A girl tribe

One thing you don’t want to do — especially if you have breast cancer — is read someone else’s real-life experience with breast cancer. Right now the thought of surgery is just that: a thought. Something distant and not quite real. I think I need it to stay that way for now. Vague. Foggy. A picture of gray.

Last night I was googling around and I came across other posts on other blogs that outlined in black and white the details of pre- and post- surgery. Please don’t let me do that again.

Please.

It’s just too frightening to think about right now.

I’m slowly starting to tell more people. I don’t have any desire to keep my diagnosis a secret or to try to control who knows or who doesn’t know, but the telling is hard. Here’s the thing: I’m going to need a village. I know that. I’m 3,000 miles from my family, from my mom and my brother and my sister and my aunts and my cousins and the people who are my blood, the people I might call in the middle of the night and say “come now.” My husband’s family is here, close by, and they are wonderful, but my mother-in-law is 92. My husband and my brother-in-law are good men, but they are men. And that’s okay, I know I will lean on both of them a great deal, but I need a girl-tribe. A village of women. So I want to pull my friends close.

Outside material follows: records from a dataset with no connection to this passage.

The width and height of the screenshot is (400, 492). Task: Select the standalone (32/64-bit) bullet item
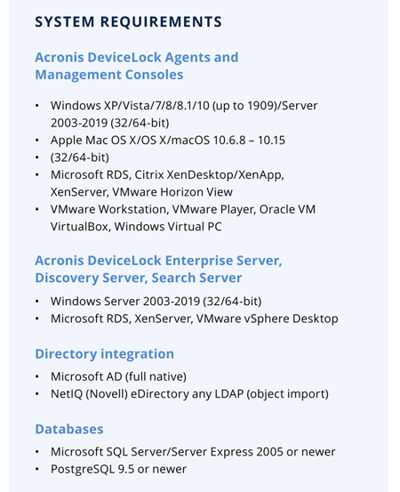[x=80, y=157]
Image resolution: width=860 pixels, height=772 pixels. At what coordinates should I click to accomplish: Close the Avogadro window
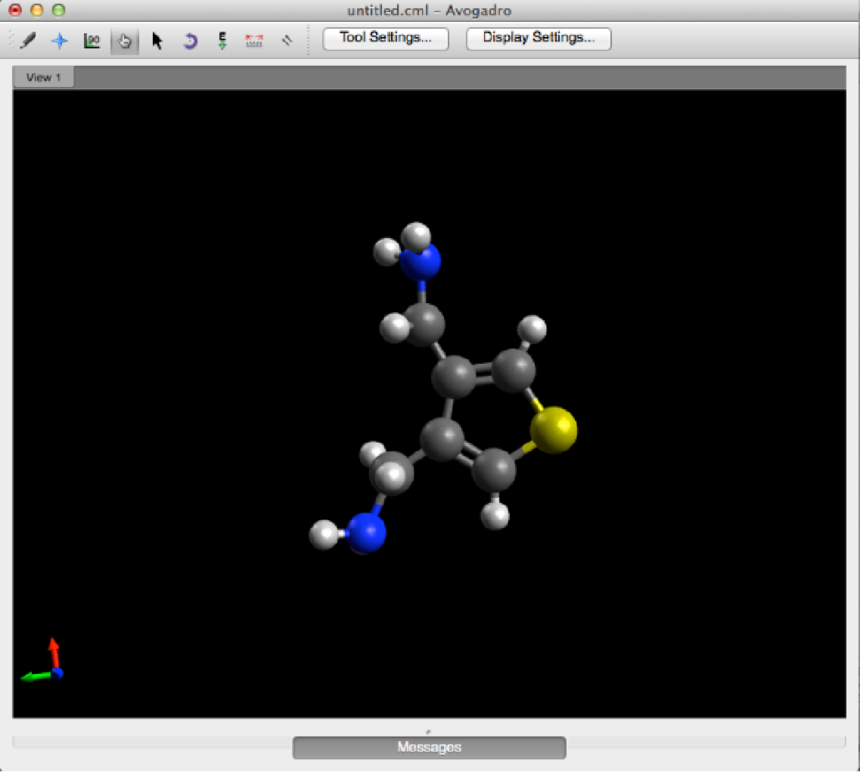coord(15,10)
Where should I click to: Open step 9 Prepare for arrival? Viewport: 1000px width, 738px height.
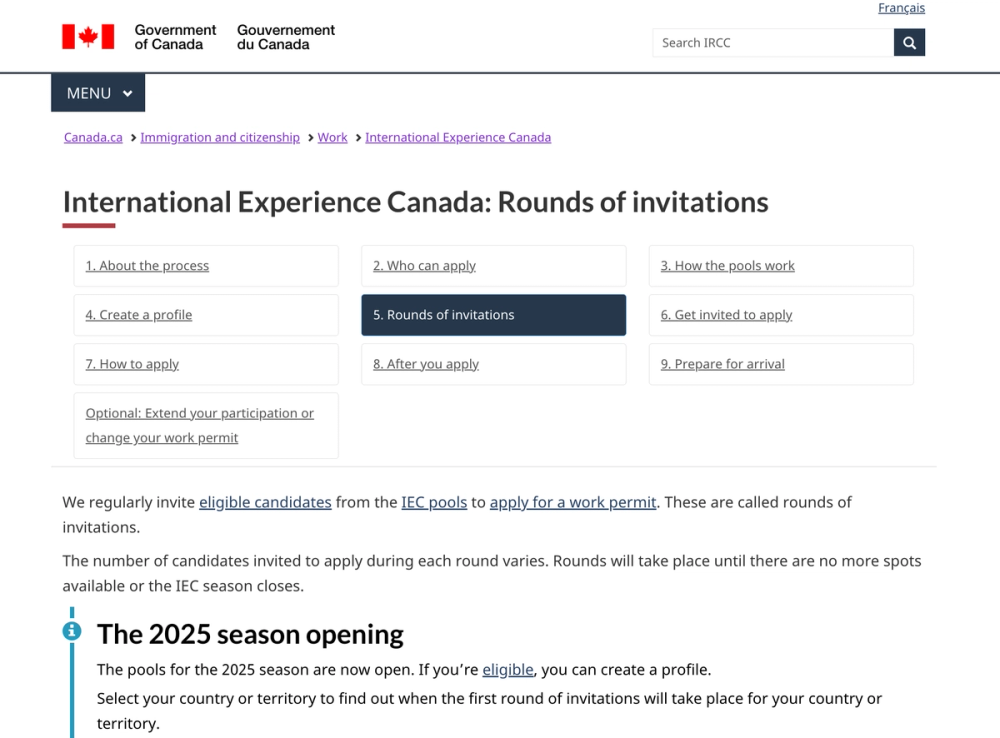click(722, 364)
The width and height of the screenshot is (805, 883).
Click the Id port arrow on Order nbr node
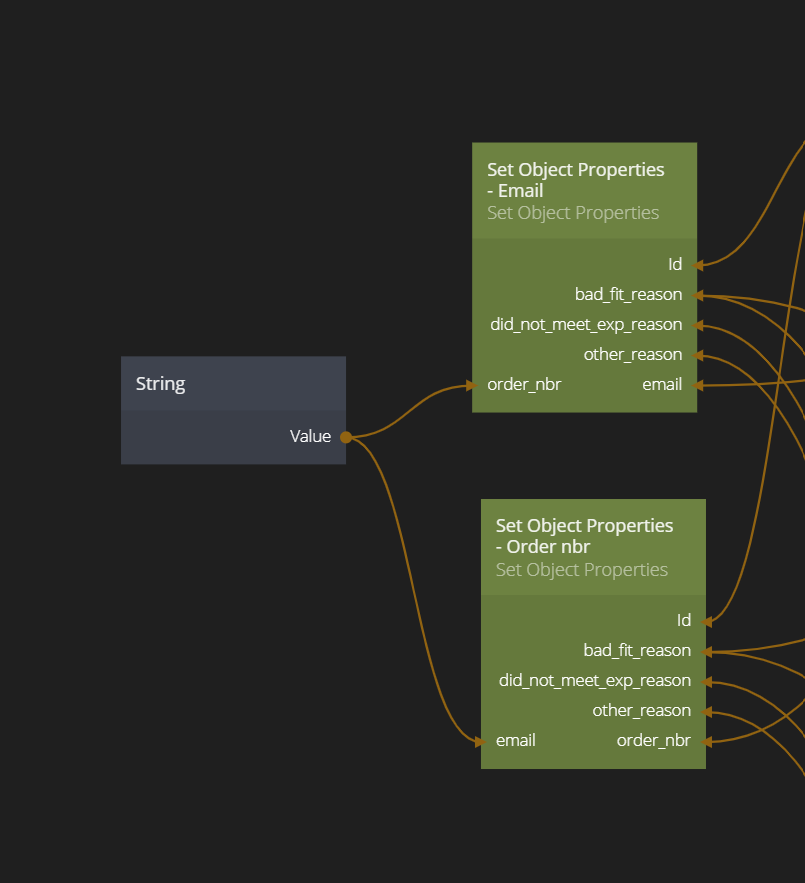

I’m not one to pray. I have a strange and troubled history with organized religion. But I believe in spreading grace. Be kind, be good, be brave. It’s not always easy, but it is always right. There is so little in this life that we can control. So much is random, chance, fate, coincidence, timing — mostly random — I have a good life, and I am grateful for all of it.

But today, I’m most grateful for my girl tribe, my friends who will wrap their arms around me like a well-worn cashmere sweater. And never let me google “breast cancer” again.